As with many of the new features that we're working on, please keep in mind that the new update mechanism is under active development and at this moment its use is limited to basic configurations of the system. You should not use it yet if your system has additional packages or custom modifications. Nonetheless, we keep working on it and plan to add support for systems with extra packages in the next release.

The long-term goal with respect to system updates is to implement automatic checks for new releases, and to allow initiating updates from the browser, in the administrator interface.

As always, you will find the new version in the Downloads section.

((OTRS)) Community Edition Version 6.0.36 Released

We have just released ((OTRS)) Community Edition version 6.0.36.

This release brings much more than the small increase in version number might suggest. Most importantly, it includes the refreshed agent interface that we have been working on for some time, and which is the first step towards making OTRS CE more modern, flexible, and user-friendly.

New login screen

How to Enable the Modern Agent Interface

The new interface can be enabled on a per-user basis using agent preferences.
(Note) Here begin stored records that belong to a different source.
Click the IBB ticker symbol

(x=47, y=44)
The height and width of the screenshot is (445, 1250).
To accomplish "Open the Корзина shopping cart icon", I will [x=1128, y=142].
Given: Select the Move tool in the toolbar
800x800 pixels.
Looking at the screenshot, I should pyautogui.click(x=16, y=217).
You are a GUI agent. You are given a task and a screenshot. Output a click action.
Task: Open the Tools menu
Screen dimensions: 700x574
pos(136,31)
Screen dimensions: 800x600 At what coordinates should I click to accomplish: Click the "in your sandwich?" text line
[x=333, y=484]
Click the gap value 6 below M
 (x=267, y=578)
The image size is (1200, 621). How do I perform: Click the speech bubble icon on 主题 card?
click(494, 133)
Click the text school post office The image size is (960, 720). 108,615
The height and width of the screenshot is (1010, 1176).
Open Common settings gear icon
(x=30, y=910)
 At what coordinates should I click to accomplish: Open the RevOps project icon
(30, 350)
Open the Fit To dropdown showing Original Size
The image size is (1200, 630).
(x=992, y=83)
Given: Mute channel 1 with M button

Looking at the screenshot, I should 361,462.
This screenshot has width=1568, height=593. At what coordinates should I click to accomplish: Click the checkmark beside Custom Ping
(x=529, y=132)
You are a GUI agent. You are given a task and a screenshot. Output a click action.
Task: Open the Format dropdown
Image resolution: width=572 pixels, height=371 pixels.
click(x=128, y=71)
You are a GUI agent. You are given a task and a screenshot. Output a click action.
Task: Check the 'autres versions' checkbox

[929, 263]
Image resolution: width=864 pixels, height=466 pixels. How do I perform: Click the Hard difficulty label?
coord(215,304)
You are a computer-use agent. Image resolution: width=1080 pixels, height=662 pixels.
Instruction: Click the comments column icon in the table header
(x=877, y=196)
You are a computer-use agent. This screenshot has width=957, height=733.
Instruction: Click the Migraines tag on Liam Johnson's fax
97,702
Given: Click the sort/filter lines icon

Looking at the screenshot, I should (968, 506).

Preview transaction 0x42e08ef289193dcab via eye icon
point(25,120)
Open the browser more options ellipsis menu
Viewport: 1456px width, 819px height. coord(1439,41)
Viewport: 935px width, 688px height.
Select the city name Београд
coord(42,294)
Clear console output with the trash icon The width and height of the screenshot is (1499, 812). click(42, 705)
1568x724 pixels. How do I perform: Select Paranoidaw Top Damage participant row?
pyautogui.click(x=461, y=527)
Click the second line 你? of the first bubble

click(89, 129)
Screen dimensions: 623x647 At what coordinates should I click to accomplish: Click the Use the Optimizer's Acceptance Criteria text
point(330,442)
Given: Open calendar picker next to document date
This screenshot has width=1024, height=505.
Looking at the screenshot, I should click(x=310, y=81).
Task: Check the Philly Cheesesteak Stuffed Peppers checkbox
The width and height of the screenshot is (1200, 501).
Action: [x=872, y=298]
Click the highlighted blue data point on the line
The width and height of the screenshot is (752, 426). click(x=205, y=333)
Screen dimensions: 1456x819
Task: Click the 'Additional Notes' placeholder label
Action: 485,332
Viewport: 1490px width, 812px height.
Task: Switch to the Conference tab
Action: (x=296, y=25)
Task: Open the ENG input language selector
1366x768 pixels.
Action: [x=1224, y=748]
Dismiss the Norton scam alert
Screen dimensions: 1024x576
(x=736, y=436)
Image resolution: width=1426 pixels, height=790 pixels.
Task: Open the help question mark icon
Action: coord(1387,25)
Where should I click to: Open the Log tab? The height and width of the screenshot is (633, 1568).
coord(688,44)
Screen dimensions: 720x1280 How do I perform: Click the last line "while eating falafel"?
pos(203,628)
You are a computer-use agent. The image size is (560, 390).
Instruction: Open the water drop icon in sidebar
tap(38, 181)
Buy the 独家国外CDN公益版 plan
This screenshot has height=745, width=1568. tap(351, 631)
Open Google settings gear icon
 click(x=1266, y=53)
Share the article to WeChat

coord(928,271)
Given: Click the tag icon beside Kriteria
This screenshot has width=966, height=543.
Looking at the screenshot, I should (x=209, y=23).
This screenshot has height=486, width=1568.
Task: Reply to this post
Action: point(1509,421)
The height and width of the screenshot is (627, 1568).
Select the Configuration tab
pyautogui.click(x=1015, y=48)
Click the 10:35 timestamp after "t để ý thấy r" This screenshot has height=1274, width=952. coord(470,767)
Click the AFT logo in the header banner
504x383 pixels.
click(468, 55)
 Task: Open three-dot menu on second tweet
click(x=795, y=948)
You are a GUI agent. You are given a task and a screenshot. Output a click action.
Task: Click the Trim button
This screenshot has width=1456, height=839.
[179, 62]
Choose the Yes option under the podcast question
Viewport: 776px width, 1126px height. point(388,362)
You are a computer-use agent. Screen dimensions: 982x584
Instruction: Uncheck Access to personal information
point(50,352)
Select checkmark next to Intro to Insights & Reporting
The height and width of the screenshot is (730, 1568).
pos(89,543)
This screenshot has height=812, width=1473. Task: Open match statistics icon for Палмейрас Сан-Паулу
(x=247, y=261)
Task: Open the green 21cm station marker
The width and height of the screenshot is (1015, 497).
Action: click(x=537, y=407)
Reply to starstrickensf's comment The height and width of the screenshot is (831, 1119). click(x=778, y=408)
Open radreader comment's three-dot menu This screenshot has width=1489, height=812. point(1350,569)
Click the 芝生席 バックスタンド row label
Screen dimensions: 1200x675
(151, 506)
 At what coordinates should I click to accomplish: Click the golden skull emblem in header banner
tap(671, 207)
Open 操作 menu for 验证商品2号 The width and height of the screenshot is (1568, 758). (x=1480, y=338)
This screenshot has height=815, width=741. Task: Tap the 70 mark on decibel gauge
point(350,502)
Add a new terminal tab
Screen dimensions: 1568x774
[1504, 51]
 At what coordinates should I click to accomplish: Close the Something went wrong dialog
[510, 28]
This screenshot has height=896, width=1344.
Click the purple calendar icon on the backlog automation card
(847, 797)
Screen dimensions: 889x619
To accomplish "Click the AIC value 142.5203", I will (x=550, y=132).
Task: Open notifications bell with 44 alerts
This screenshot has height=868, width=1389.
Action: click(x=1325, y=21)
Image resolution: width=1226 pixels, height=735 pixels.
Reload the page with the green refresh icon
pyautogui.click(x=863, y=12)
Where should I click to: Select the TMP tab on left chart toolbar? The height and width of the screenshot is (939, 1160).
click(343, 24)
Upon logging in, click the user's avatar in the top left corner, and go to "Personal preferences". Choose "Miscellaneous", make sure the "Default" skin is selected, and check the "Use modern variant" option:

Skin options

Save the setting, reload the page, and enjoy the new look!

If you want to use the refreshed interface by default, without enabling it for specific agents, you can go to the administration screen and set the system configuration option "Loader::Agent::DefaultSkin::UseModern".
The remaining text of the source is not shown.